--- Excerto da página ---

※

Eichmann trabalhava na organização e transporte de milhares de homens, mulheres e crianças judeus para os campos de concentração na Polónia. Foi julgado por um tribunal israelita depois de ter sido raptado na Argentina para onde fugiu depois da guerra ter acabado. Foi condenado à morte e enforcado. No relato do seu julgamento Hannah Arendt faz o retrato de um homem que está longe de ser uma encarnação do mal, embora seja responsável ou coresponsável ou activo cooperante no crime de extermínio em massa de milhares ( milhões?) de pessoas.

※

--- Objetivo da tarefa ---
Prolongue o excerto sobre o julgamento de Eichmann, escrevendo a partir da sua última frase.

--- Dados fornecidos ---
※

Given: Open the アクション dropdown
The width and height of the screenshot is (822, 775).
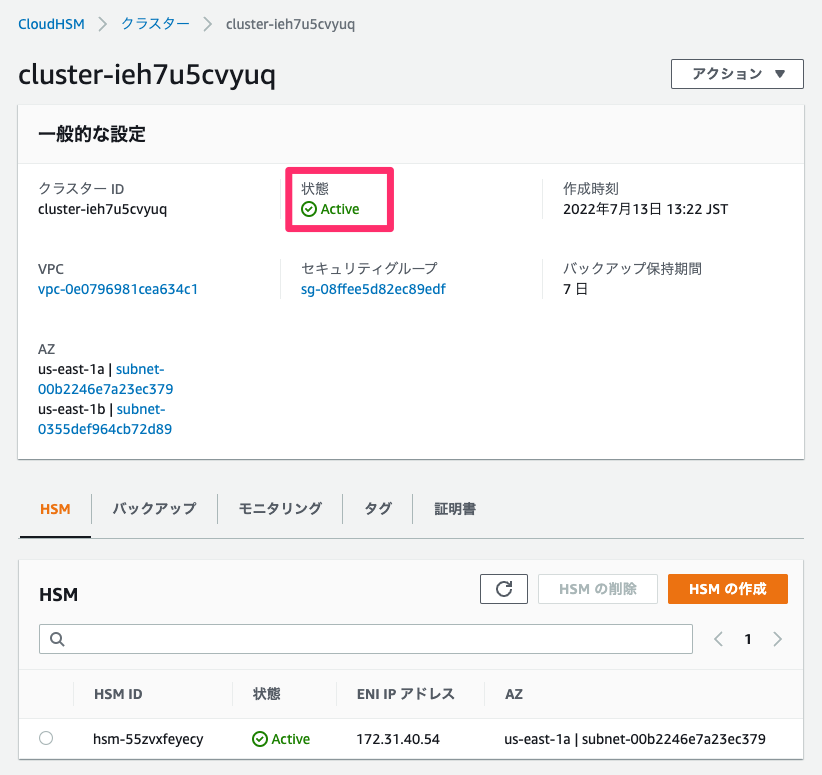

※

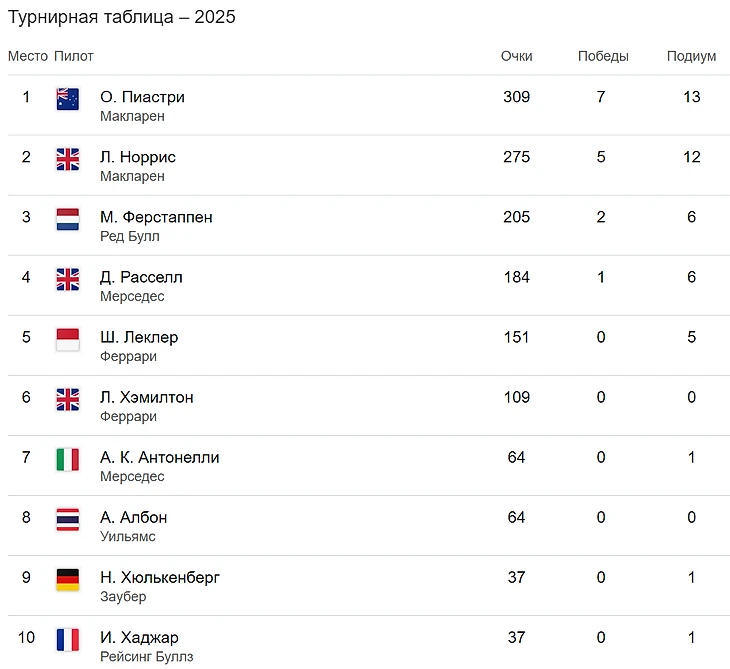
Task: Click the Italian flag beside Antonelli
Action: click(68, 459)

※

--- Resposta à tarefa ---
O texto alemão do interrogatório policial gravado, realizado de 29 de
maio de 1960 a 17 de
Janeiro de 1961, com cada página corrigida e aprovada por Eichmann,
constitui uma verdadeira mina de ouro para um psicólogo — contanto que ele
tenha a sabedoria de entender que o horrível pode ser não só ridículo como
rematadamente engraçado. Parte do humor não pode ser transmitido noutra língua,
porque está justamente na luta heróica que Eichmann trava com a língua alemã,
que invariavelmente o derrota. É engraçado quando ele usa o termo “palavras
aladas” (geflügelte Worte, um coloquialismo alemão para designar citações
famosas dos clássicos) querendo dizer frases feitas, Redensarten, ou slogans, Schlagworte.
Era engraçado quando, durante a inquirição sobre os
documentos Sassen, feita em alemão pelo juiz presidente, ele usou a
frase “kontra geben” (pagar na mesma moeda), para indicar que havia resistido
aos esforços de Sassen para melhorar suas histórias; o juiz Landau,
desconhecendo evidentemente os mistérios dos jogos de cartas (de onde provém a expressão),
não entendeu, e Eichmann não conseguiu achar nenhuma outra maneira de se
expressar.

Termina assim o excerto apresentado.